• _Provided records_

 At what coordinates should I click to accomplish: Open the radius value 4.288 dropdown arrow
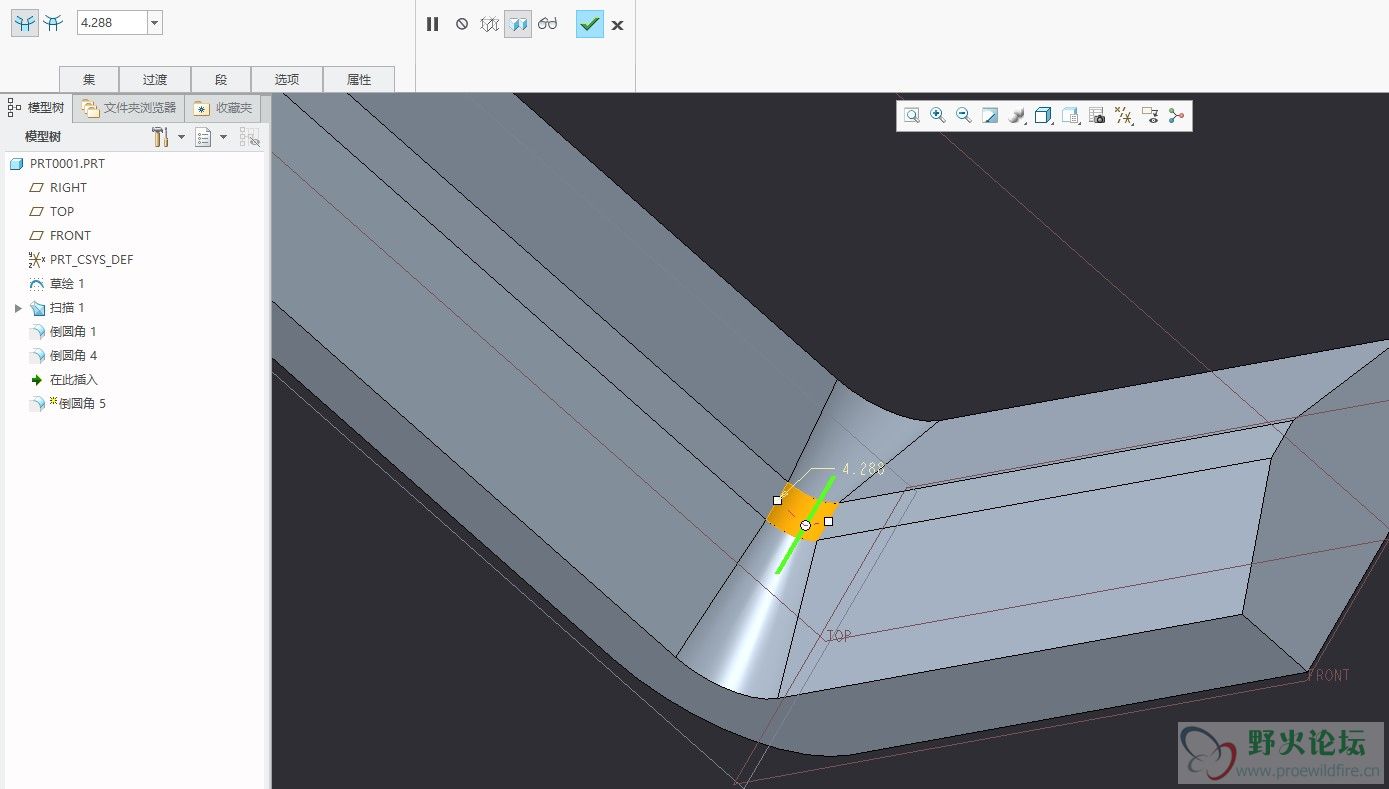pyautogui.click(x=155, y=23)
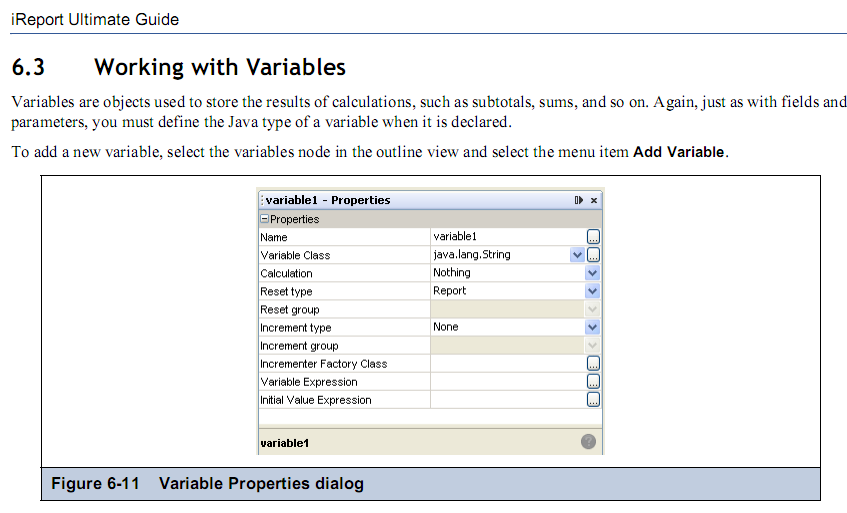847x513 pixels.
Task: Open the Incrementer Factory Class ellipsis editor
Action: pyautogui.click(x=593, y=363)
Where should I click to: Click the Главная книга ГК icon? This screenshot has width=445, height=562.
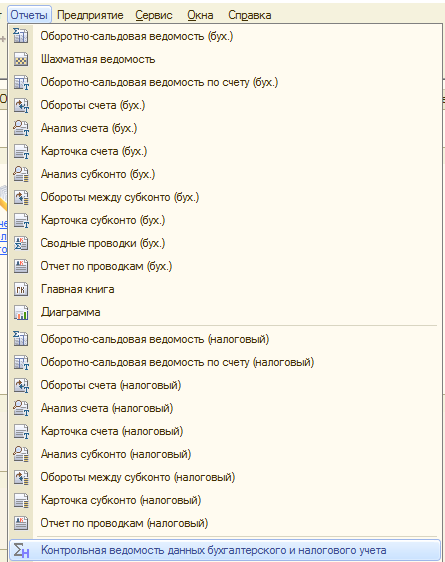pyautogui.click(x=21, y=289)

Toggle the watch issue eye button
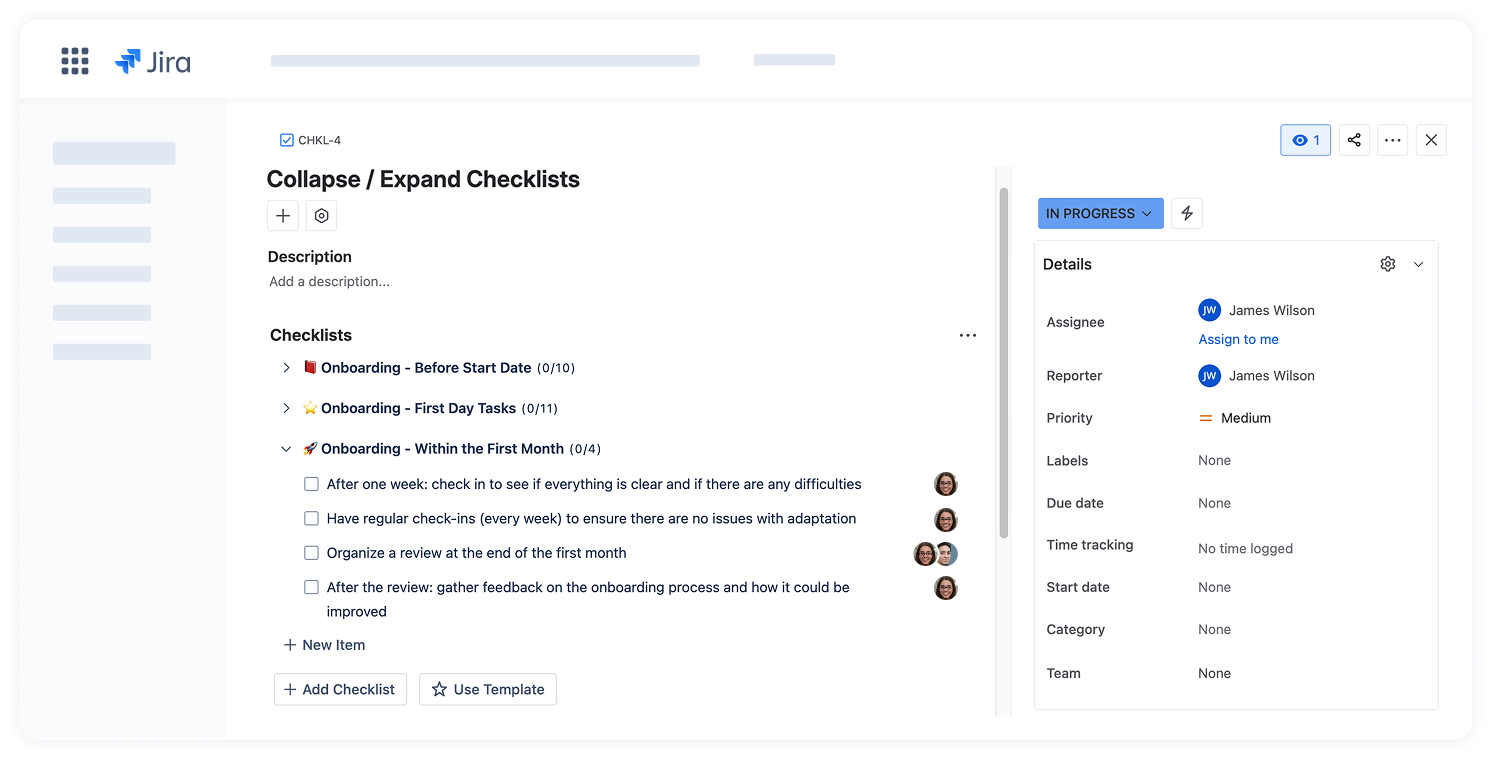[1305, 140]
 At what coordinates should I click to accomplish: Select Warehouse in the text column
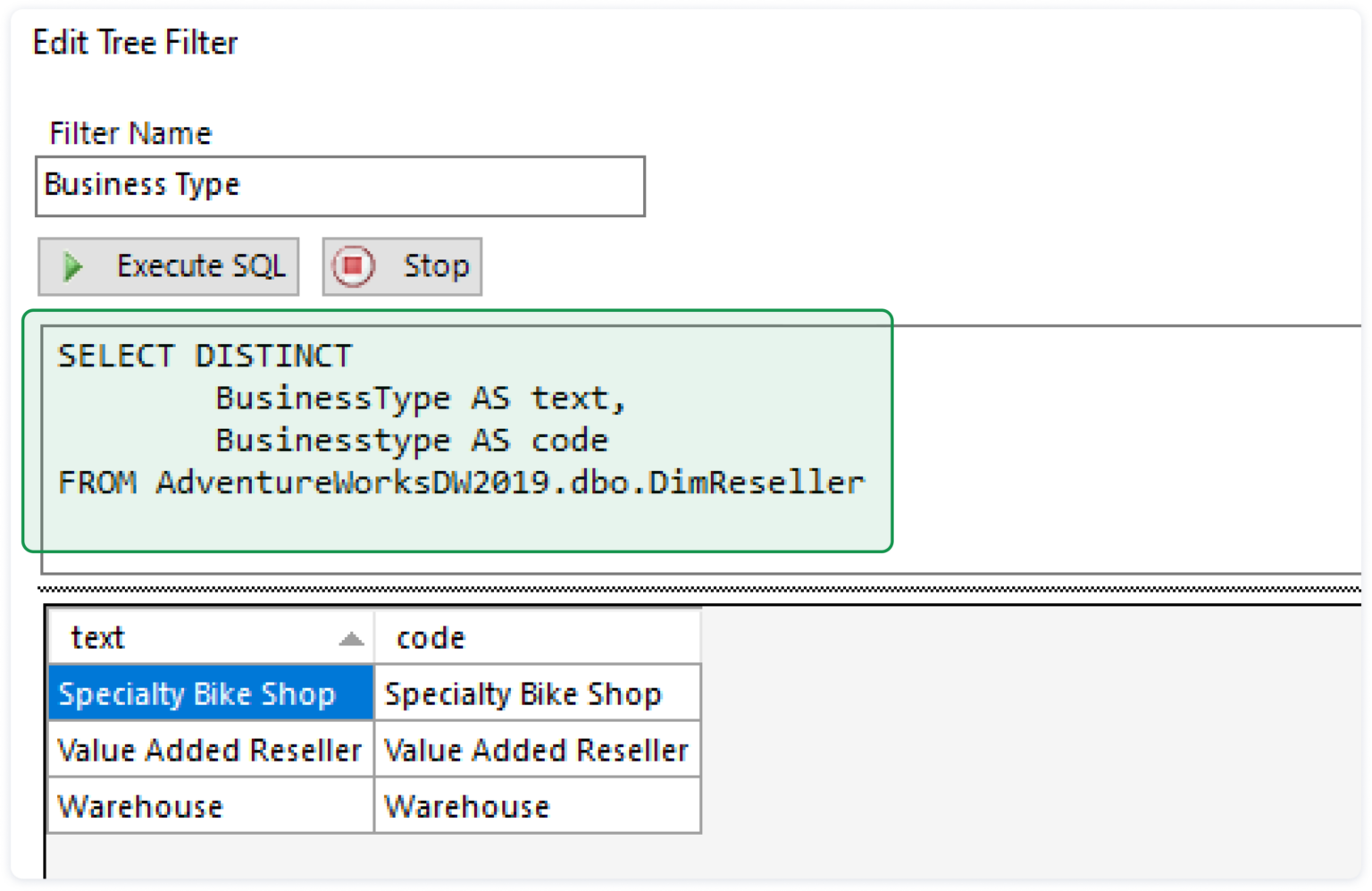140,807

* * *

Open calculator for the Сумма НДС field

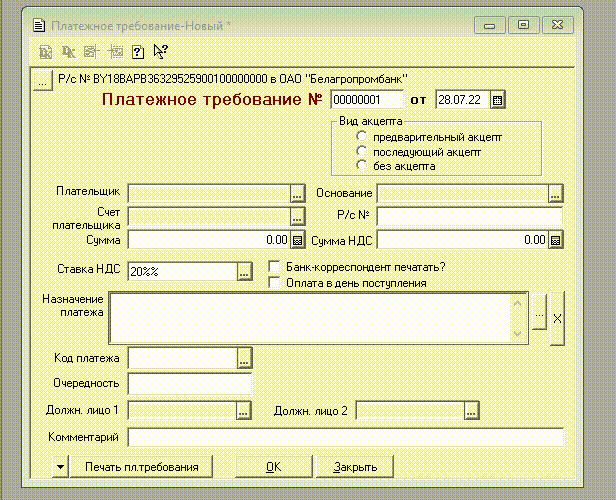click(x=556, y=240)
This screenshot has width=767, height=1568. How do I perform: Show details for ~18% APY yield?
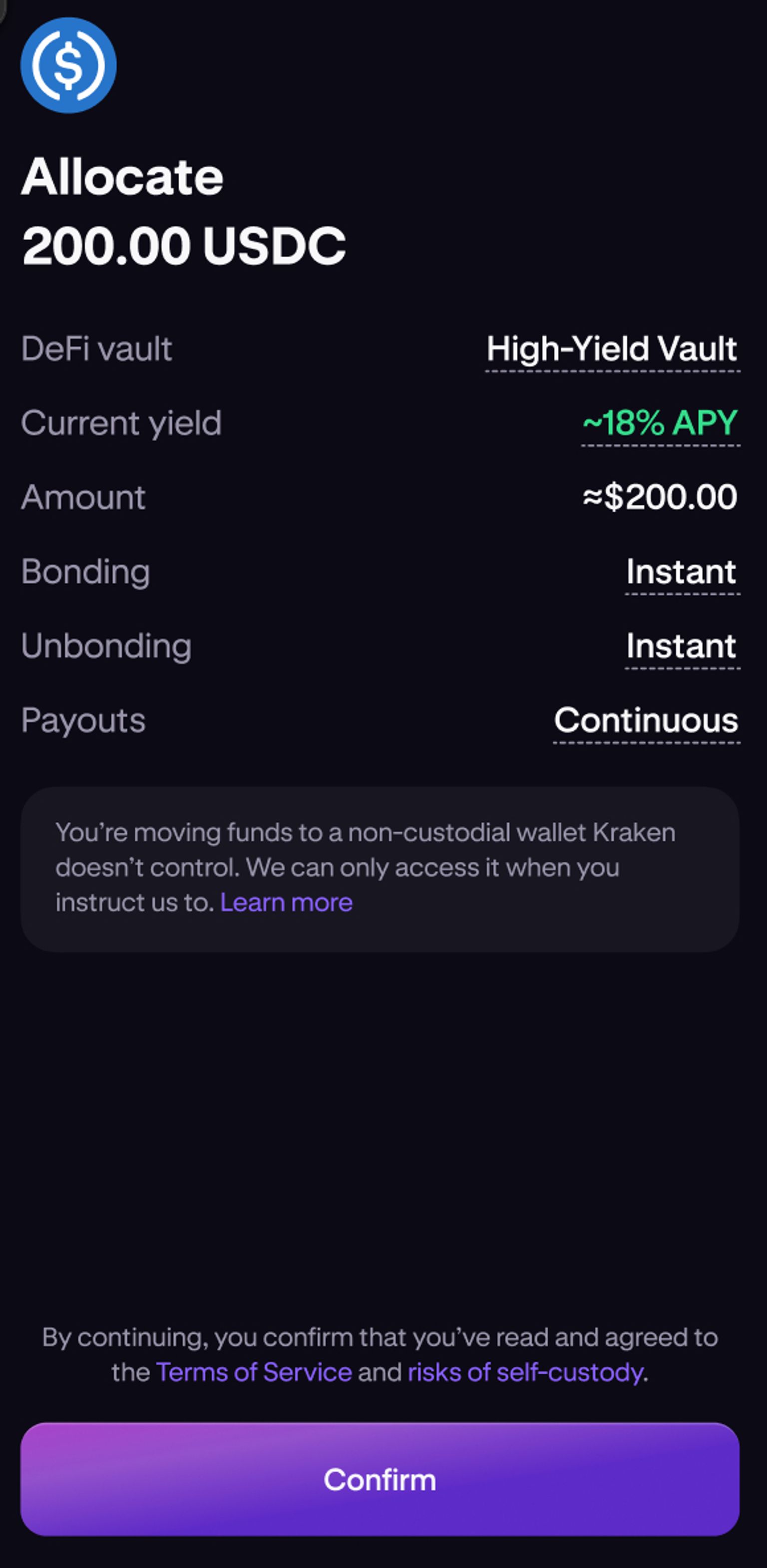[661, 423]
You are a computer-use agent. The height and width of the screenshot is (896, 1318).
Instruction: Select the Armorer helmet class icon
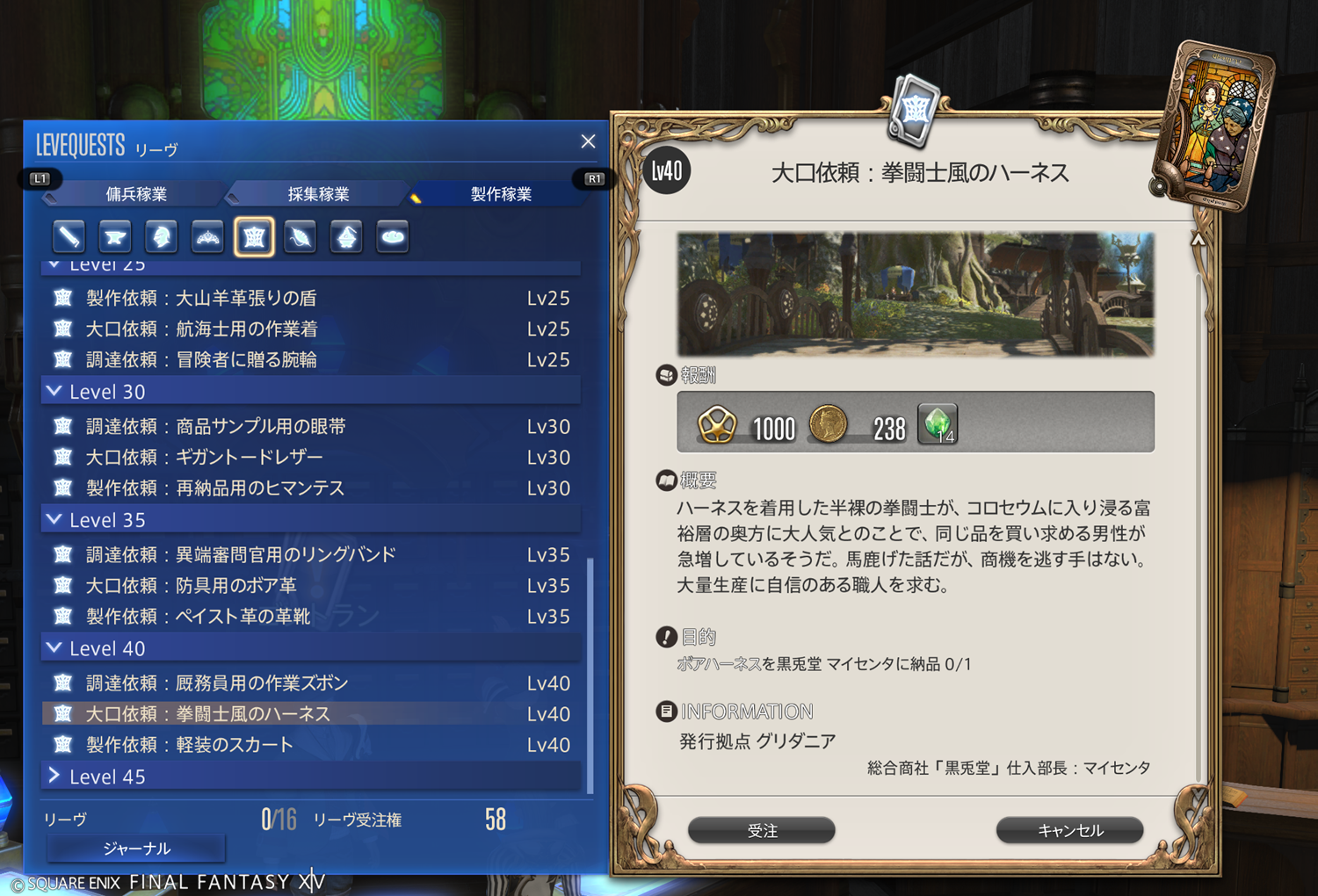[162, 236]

• _What to produce_
Rewrite the entries that open with the line containing "At what coordinates should I click to accomplish: Open" and close with the line containing "Action: pyautogui.click(x=593, y=363)" as a Markdown table with the columns Row and Line, one row per line and blank lines skipped. Leave the pictures out.

• _Correct response_
| Row | Line |
|---|---|
| 1 |  At what coordinates should I click to accomplish: Open the radius value 4.288 dropdown arrow |
| 2 | pyautogui.click(x=155, y=23) |
| 3 | 847x513 pixels. |
| 4 | Task: Open the Incrementer Factory Class ellipsis editor |
| 5 | Action: pyautogui.click(x=593, y=363) |